The report walks readers through the steps involved in redrawing districts: counting the population by means of the Census; reapportionment, determining how many people will be represented by each district; and redistricting, the reshaping of legislative districts to reflect changes in population numbers.
But the bulk of the report explains gerrymandering, “the intentional manipulation of legislative district lines in order to advantage one group (and therefore disadvantage another group) in future elections.”
Gerrymandering creates four “core challenges” to democracy, according to the report: biased representation, noncompetitive elections, growing political polarization and an increase in costly legal challenges.
Three kinds of gerrymandering are the most common. Partisan gerrymandering involves a political party drawing legislative lines to attain an unfair advantage. Racial gerrymandering sets out to diminish the voting power of minorities. Nonpartisan incumbent gerrymandering seeks to keep certain politicians in office.
Less common is bipartisan gerrymandering, in which political parties work together to manipulate district boundaries to ensure mutually beneficial electoral outcomes.
Partisan gerrymandering often employs methods called cracking and packing.
Cracking separates the opposing party’s voters into many different districts, allowing the preferred party to win elections in several districts against a divided opposition.
Packing results in the opposing party’s voters being pushed into one or a few districts.
“The majority party surrenders the packed district to the opposition party, but the majority party can likely win the other districts,” the report states.

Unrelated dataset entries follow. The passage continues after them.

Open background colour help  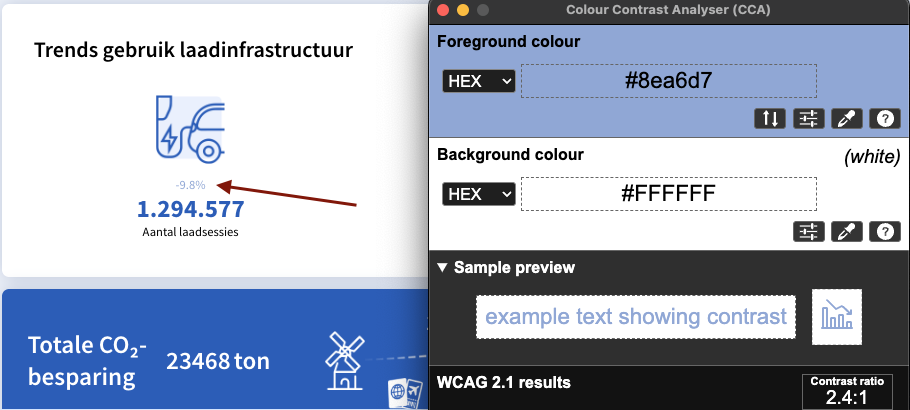tap(884, 232)
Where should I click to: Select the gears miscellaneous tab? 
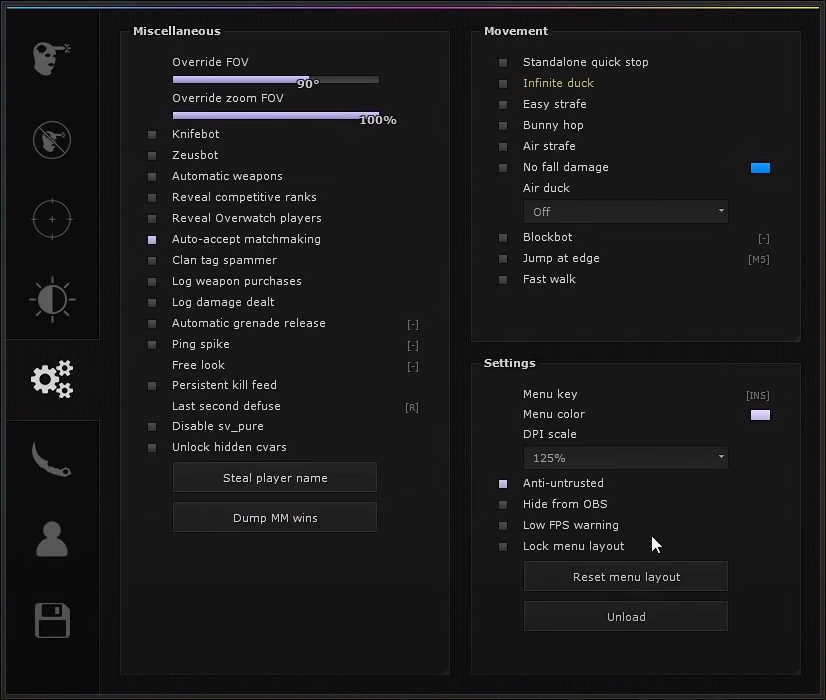52,379
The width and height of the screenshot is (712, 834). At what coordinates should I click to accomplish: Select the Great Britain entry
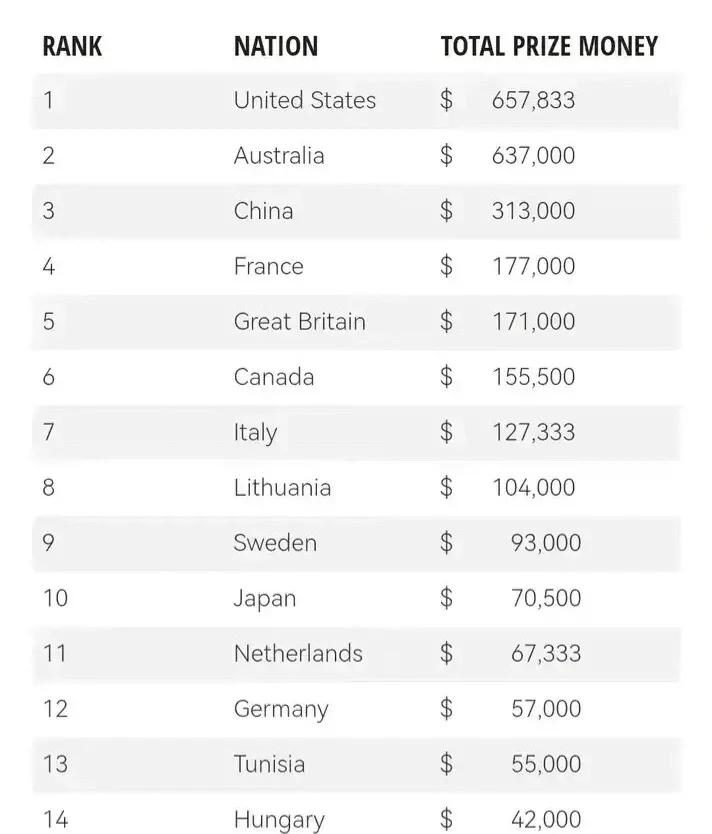tap(299, 321)
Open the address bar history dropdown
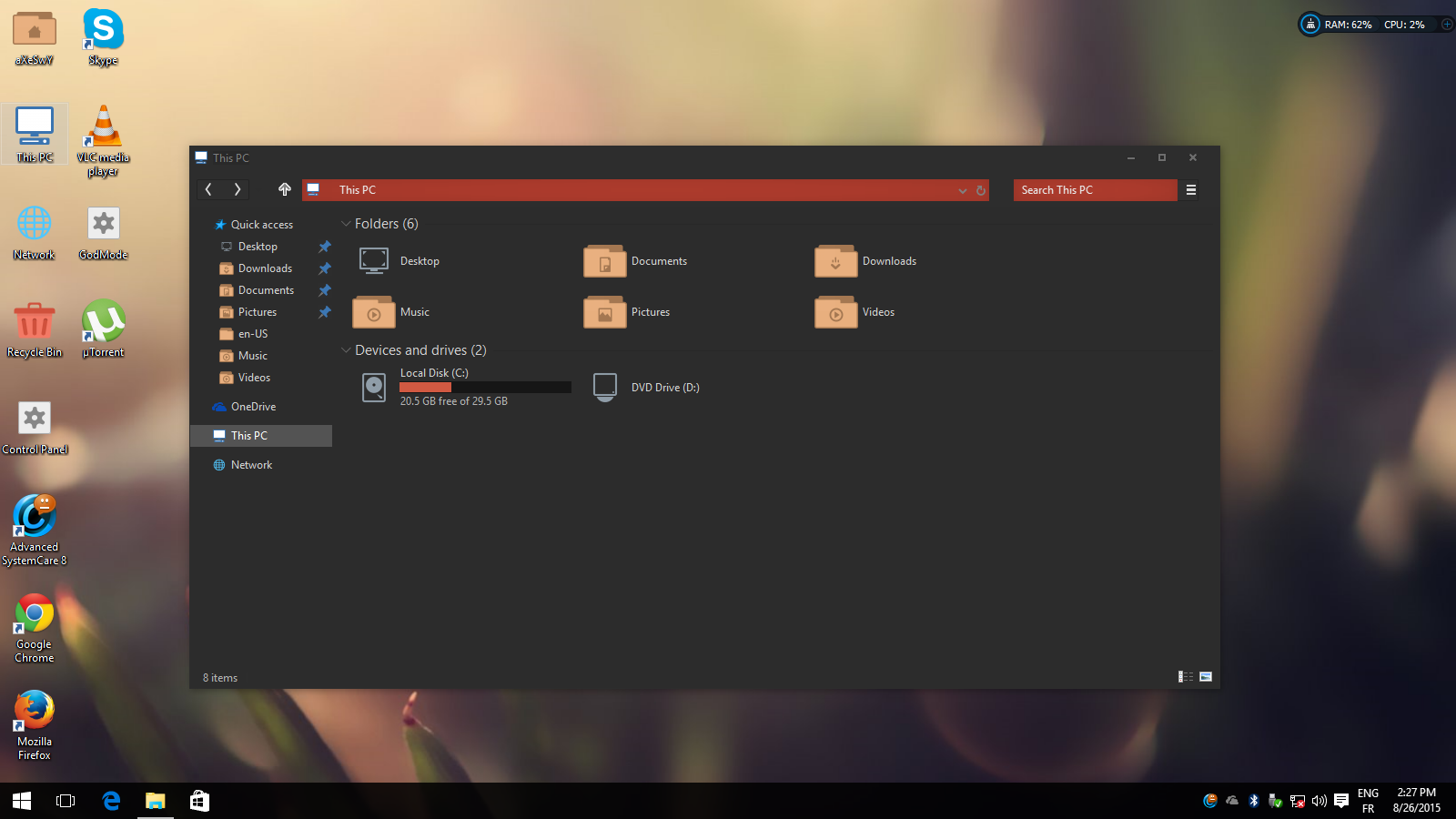Viewport: 1456px width, 819px height. click(962, 190)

The report goes on to explain a redistricting case study, redistricting requirements in Arkansas, geographic challenges for redistricting in the state and reforms enacted in other states, including various forms of commissions meant to ensure fairness.
In Arkansas, the state General Assembly draws U.S. Congressional District lines.
A body called the Board of Apportionment — comprising the governor, the secretary of state and the attorney general — redistricts Arkansas’ 35 Senate and 100 House districts. Arkansas is one of only three states to use such a panel of politicians to decide redistricting.
An organization called Arkansas Voters First is trying to add an item to November’s general election ballot that, if approved by voters, would create an independent redistricting commission. But the ballot initiative is mired in a legal battle over the validity of petitions calling for it.
The proposal “would shift the authority for redrawing the boundaries of legislative districts from the state Board of Apportionment to a nine-member independent commission comprising three Democrats, three Republicans and three independents.
“The proposal also would shift authority for redrawing the boundaries of the congressional districts from the Legislature to the nine-member commission,” according to an Arkansas Democrat-Gazette report.